● STATED GOAL:
Return every line of the records that contains the string "Task". Case counts.

● GIVEN INFORMATION:
######

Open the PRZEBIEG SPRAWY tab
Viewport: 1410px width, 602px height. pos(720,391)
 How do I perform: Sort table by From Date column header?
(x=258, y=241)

######

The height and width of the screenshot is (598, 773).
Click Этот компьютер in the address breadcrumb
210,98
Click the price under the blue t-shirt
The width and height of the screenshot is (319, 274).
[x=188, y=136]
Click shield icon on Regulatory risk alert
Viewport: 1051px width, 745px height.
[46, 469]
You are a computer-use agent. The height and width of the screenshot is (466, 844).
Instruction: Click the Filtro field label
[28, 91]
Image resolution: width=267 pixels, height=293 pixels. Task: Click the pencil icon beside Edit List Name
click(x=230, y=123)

######

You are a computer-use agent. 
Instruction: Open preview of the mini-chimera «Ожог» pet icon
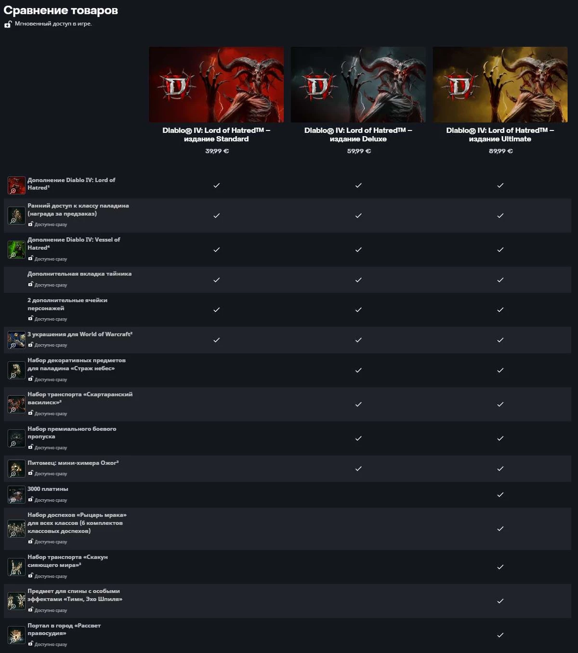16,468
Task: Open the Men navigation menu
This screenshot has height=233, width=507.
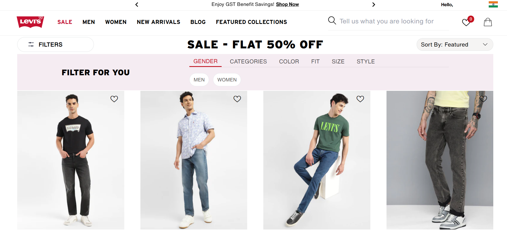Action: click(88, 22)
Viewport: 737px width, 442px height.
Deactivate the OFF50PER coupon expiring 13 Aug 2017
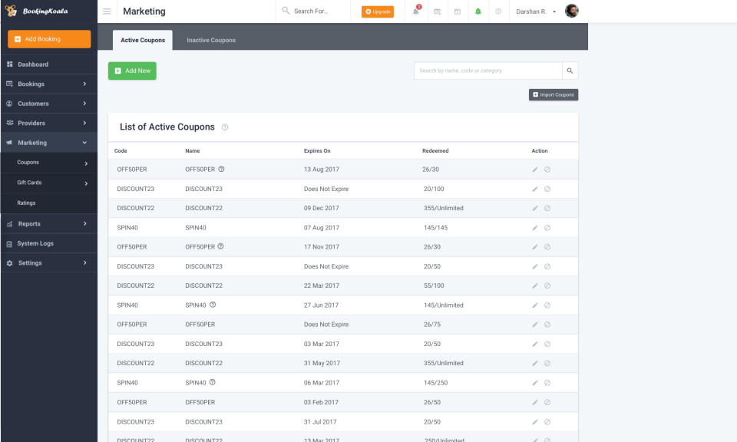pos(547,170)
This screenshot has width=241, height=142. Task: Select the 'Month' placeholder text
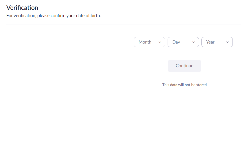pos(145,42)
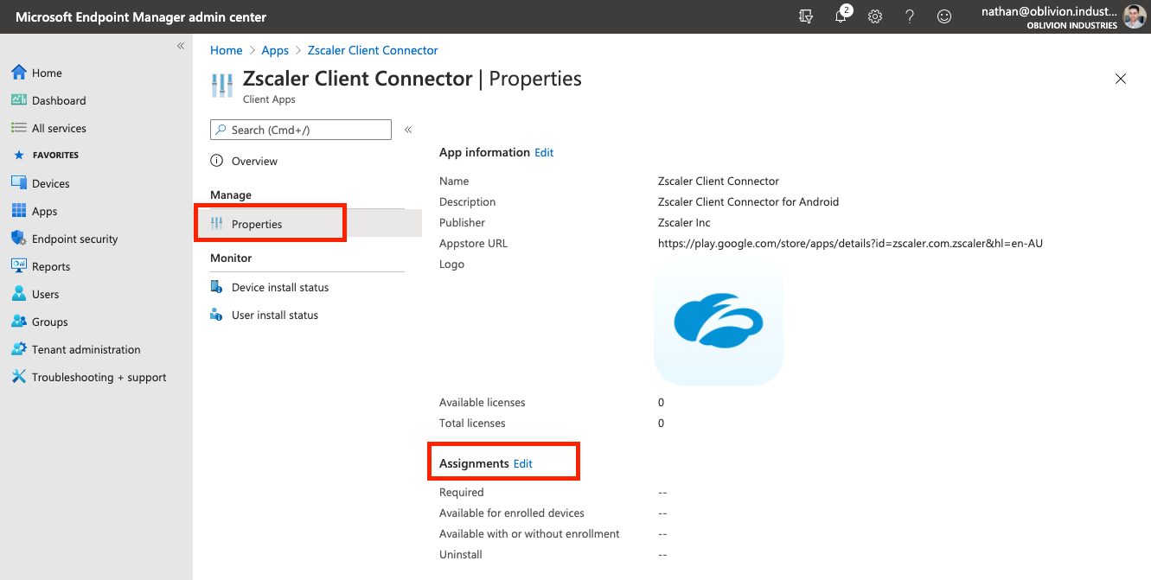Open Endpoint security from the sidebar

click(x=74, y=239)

######

● FULL RESPONSE:
Image resolution: width=267 pixels, height=293 pixels. Task: Click the pencil icon beside Edit List Name
Task: Open the Men navigation menu
This screenshot has width=241, height=142. Task: Select the 'Month' placeholder text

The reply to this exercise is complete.